11 avril 2023 • ACTUALITÉS
Aujourd’hui, les crèches associatives sont en déficit structurel permanent, ce qui menace à très court terme leur existence. A Paris, 75% des gestionnaires associatifs de plus de 100 berceaux et 65% des gestionnaires associatifs de moins de 100 berceaux sont déficitaires en 2021. Le président de la République a annoncé la création d’un service public de la petite enfance et 200 000 places supplémentaires. Alors que la stabilité du secteur associatif est loin d’être garantie dans le champ de la petite enfance et pour ne pas laisser plus de 95 000 enfants[1] et familles sans solution d’ici 2 ans, et pérenniser les crèches associatives qui gèrent 1/4 des places de crèches, les fédérations et organisations associatives publient ensemble un manifeste et des propositions pour assurer la sauvegarde des crèches associatives. Le Groupe SOS et Crescendo, qui assure depuis plus de 50 ans la création, le développement et la gestion d’établissements d’accueil de jeunes enfants apportent tout leur soutien à ce manifeste.
Quand le gouvernement s’attelle à penser un service public de la petite enfance accessible à tous en créant 200 000 places supplémentaires bénéfique pour l’ensemble des familles, et où il rappelle que chaque acteur qu’il soit public, privé lucratif ou associatif à toute sa place, a-t-il seulement conscience que le secteur associatif de la petite enfance est appelé à disparaître prochainement ?

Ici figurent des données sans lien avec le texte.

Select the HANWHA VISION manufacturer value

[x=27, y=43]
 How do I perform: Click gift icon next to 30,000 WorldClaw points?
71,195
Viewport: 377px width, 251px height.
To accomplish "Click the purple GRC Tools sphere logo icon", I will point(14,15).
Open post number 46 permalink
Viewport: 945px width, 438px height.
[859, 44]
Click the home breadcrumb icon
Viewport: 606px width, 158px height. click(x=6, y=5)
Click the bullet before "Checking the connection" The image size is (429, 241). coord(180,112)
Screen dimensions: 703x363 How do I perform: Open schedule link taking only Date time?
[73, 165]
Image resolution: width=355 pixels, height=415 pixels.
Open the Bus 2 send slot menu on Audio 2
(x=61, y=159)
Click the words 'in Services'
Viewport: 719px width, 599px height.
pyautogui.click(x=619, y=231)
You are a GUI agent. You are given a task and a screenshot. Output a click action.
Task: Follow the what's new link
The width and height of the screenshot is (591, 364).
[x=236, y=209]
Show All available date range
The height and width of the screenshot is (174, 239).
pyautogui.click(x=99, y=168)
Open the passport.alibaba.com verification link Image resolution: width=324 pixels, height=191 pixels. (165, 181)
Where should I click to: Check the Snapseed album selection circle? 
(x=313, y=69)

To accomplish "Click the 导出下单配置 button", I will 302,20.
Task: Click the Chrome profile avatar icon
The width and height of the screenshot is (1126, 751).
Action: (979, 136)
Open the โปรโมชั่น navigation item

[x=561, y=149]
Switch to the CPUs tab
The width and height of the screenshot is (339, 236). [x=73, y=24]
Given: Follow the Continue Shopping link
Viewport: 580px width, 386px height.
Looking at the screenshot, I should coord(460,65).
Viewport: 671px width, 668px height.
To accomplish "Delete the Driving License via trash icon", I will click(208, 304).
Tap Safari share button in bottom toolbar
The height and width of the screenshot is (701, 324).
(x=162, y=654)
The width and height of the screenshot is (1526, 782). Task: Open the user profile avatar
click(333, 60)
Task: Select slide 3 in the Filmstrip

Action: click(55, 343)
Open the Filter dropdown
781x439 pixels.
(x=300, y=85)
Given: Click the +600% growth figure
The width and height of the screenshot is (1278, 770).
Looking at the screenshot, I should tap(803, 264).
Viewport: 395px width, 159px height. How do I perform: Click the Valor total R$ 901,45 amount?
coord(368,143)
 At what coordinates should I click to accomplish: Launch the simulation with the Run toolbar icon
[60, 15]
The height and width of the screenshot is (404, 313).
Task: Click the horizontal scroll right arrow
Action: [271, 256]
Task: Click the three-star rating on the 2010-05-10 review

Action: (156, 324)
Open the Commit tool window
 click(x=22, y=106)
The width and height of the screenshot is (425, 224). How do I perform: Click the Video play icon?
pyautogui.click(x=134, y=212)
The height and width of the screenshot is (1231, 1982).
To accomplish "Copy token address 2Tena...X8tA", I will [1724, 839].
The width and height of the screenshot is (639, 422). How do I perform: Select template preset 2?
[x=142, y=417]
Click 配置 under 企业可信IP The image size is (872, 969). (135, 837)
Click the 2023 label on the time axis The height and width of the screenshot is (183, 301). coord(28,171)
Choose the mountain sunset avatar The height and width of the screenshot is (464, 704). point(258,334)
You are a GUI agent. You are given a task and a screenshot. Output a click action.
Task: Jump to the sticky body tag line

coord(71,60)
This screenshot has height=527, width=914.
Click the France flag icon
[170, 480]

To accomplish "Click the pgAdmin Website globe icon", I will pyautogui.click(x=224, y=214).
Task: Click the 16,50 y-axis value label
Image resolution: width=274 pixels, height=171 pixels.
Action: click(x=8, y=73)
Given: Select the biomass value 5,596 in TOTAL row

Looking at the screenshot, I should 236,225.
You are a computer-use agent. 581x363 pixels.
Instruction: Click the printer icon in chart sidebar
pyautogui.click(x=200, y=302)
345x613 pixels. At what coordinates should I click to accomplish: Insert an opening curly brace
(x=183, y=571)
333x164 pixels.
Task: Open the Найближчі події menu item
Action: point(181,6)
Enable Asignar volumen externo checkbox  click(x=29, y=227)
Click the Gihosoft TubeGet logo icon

Les crèches associatives représentent aujourd’hui plus de 22,8% des places offertes aux parents dans les modes d’accueil collectif, soit plus de 95 000 enfants accueillis. Les crèches garantissent une qualité de l’accueil à travers les différentes valeurs portées au sein de leur projet associatif au bénéfice des enfants et des familles : solidarité, primauté de la personne, inclusion, vivre ensemble, mixité, diversité, accompagnement des familles. Les crèches associatives, ce sont aussi des bénévoles et des professionnels engagés qui prennent en compte les besoins des enfants et la parole des parents pour favoriser leur bien-être et leur épanouissement.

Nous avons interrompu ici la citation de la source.